* _Dataset excerpts_
---

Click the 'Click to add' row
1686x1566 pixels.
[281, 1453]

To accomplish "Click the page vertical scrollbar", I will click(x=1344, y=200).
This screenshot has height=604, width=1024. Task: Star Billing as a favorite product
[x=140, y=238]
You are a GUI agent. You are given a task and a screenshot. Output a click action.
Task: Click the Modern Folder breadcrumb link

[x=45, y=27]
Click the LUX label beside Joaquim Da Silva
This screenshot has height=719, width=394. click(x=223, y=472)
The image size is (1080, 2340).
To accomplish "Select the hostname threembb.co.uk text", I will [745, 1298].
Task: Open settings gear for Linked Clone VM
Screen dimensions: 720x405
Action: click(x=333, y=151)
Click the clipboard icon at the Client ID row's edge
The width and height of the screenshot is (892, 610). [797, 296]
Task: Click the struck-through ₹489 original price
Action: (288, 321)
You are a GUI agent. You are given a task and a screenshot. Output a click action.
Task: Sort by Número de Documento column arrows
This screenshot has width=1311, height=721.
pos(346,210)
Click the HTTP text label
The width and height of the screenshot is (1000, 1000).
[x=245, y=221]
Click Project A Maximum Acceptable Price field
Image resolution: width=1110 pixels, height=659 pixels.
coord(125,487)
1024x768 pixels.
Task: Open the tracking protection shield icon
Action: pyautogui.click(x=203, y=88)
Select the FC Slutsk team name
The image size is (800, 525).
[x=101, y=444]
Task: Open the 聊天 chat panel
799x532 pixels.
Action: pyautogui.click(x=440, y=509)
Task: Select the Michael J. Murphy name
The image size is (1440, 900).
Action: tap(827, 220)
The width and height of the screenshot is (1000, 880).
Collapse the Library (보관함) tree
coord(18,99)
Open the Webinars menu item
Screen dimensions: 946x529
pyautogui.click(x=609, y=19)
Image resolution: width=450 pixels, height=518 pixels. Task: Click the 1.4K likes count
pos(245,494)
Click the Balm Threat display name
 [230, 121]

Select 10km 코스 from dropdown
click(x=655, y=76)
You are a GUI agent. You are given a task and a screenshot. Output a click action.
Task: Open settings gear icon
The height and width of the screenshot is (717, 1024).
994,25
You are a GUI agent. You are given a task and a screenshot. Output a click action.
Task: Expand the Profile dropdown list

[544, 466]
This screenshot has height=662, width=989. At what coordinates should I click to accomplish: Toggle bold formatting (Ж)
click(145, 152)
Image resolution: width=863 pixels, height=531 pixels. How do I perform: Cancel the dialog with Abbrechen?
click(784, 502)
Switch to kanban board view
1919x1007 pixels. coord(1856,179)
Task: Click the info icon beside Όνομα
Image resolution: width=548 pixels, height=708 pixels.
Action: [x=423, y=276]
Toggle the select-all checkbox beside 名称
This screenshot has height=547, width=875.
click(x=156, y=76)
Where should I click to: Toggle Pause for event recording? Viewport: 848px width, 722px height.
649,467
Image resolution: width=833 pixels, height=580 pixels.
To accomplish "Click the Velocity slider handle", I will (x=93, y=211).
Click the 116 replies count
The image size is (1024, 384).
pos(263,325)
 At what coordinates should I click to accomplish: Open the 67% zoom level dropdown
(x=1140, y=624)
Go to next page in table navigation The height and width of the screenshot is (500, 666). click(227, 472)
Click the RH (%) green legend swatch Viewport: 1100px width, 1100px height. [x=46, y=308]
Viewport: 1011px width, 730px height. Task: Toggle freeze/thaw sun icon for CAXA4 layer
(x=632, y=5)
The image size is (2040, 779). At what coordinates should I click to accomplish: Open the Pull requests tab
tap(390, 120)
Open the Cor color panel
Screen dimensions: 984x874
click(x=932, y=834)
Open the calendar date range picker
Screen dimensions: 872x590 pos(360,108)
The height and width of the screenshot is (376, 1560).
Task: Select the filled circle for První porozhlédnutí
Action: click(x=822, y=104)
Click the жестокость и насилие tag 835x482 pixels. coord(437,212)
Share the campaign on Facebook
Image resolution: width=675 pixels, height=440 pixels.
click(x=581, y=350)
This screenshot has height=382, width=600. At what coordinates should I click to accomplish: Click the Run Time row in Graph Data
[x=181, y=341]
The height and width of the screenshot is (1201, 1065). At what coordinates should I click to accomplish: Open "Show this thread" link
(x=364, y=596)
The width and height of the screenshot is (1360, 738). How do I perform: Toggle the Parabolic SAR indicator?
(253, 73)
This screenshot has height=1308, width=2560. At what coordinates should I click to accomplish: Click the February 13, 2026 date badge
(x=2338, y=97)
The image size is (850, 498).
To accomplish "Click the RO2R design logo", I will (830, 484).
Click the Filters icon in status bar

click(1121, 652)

---

* _WORK INSTRUCTIONS_
Would you copy out all the entries above without changing a single character?

* _RESULT FOR THIS EXERCISE_
Click the 'Click to add' row
1686x1566 pixels.
[281, 1453]

To accomplish "Click the page vertical scrollbar", I will click(x=1344, y=200).
This screenshot has height=604, width=1024. Task: Star Billing as a favorite product
[x=140, y=238]
You are a GUI agent. You are given a task and a screenshot. Output a click action.
Task: Click the Modern Folder breadcrumb link

[x=45, y=27]
Click the LUX label beside Joaquim Da Silva
This screenshot has height=719, width=394. click(x=223, y=472)
The image size is (1080, 2340).
To accomplish "Select the hostname threembb.co.uk text", I will [745, 1298].
Task: Open settings gear for Linked Clone VM
Screen dimensions: 720x405
Action: click(x=333, y=151)
Click the clipboard icon at the Client ID row's edge
The width and height of the screenshot is (892, 610). [797, 296]
Task: Click the struck-through ₹489 original price
Action: (288, 321)
You are a GUI agent. You are given a task and a screenshot. Output a click action.
Task: Sort by Número de Documento column arrows
This screenshot has width=1311, height=721.
pos(346,210)
Click the HTTP text label
The width and height of the screenshot is (1000, 1000).
[x=245, y=221]
Click Project A Maximum Acceptable Price field
Image resolution: width=1110 pixels, height=659 pixels.
coord(125,487)
1024x768 pixels.
Task: Open the tracking protection shield icon
Action: pyautogui.click(x=203, y=88)
Select the FC Slutsk team name
The image size is (800, 525).
[x=101, y=444]
Task: Open the 聊天 chat panel
799x532 pixels.
Action: pyautogui.click(x=440, y=509)
Task: Select the Michael J. Murphy name
The image size is (1440, 900).
Action: tap(827, 220)
The width and height of the screenshot is (1000, 880).
Collapse the Library (보관함) tree
coord(18,99)
Open the Webinars menu item
Screen dimensions: 946x529
pyautogui.click(x=609, y=19)
Image resolution: width=450 pixels, height=518 pixels. Task: Click the 1.4K likes count
pos(245,494)
Click the Balm Threat display name
 [230, 121]

Select 10km 코스 from dropdown
click(x=655, y=76)
You are a GUI agent. You are given a task and a screenshot. Output a click action.
Task: Open settings gear icon
The height and width of the screenshot is (717, 1024).
994,25
You are a GUI agent. You are given a task and a screenshot. Output a click action.
Task: Expand the Profile dropdown list

[544, 466]
This screenshot has height=662, width=989. At what coordinates should I click to accomplish: Toggle bold formatting (Ж)
click(145, 152)
Image resolution: width=863 pixels, height=531 pixels. How do I perform: Cancel the dialog with Abbrechen?
click(784, 502)
Switch to kanban board view
1919x1007 pixels. coord(1856,179)
Task: Click the info icon beside Όνομα
Image resolution: width=548 pixels, height=708 pixels.
Action: [x=423, y=276]
Toggle the select-all checkbox beside 名称
This screenshot has height=547, width=875.
click(x=156, y=76)
Where should I click to: Toggle Pause for event recording? Viewport: 848px width, 722px height.
649,467
Image resolution: width=833 pixels, height=580 pixels.
To accomplish "Click the Velocity slider handle", I will (x=93, y=211).
Click the 116 replies count
The image size is (1024, 384).
pos(263,325)
 At what coordinates should I click to accomplish: Open the 67% zoom level dropdown
(x=1140, y=624)
Go to next page in table navigation The height and width of the screenshot is (500, 666). click(227, 472)
Click the RH (%) green legend swatch Viewport: 1100px width, 1100px height. [x=46, y=308]
Viewport: 1011px width, 730px height. Task: Toggle freeze/thaw sun icon for CAXA4 layer
(x=632, y=5)
The image size is (2040, 779). At what coordinates should I click to accomplish: Open the Pull requests tab
tap(390, 120)
Open the Cor color panel
Screen dimensions: 984x874
click(x=932, y=834)
Open the calendar date range picker
Screen dimensions: 872x590 pos(360,108)
The height and width of the screenshot is (376, 1560).
Task: Select the filled circle for První porozhlédnutí
Action: click(x=822, y=104)
Click the жестокость и насилие tag 835x482 pixels. coord(437,212)
Share the campaign on Facebook
Image resolution: width=675 pixels, height=440 pixels.
click(x=581, y=350)
This screenshot has height=382, width=600. At what coordinates should I click to accomplish: Click the Run Time row in Graph Data
[x=181, y=341]
The height and width of the screenshot is (1201, 1065). At what coordinates should I click to accomplish: Open "Show this thread" link
(x=364, y=596)
The width and height of the screenshot is (1360, 738). How do I perform: Toggle the Parabolic SAR indicator?
(253, 73)
This screenshot has height=1308, width=2560. At what coordinates should I click to accomplish: Click the February 13, 2026 date badge
(x=2338, y=97)
The image size is (850, 498).
To accomplish "Click the RO2R design logo", I will (830, 484).
Click the Filters icon in status bar

click(1121, 652)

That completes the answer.